WHAT YOU WILL DO:
Which lines in the records below contain the string "Task"? Find each one and copy it in full, matching case exactly.

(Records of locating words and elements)
########################################

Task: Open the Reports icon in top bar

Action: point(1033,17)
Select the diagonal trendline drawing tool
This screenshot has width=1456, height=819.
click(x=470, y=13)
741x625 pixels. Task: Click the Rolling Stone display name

########################################

RESULT:
Task: Open the Reports icon in top bar
741x625 pixels. Task: Click the Rolling Stone display name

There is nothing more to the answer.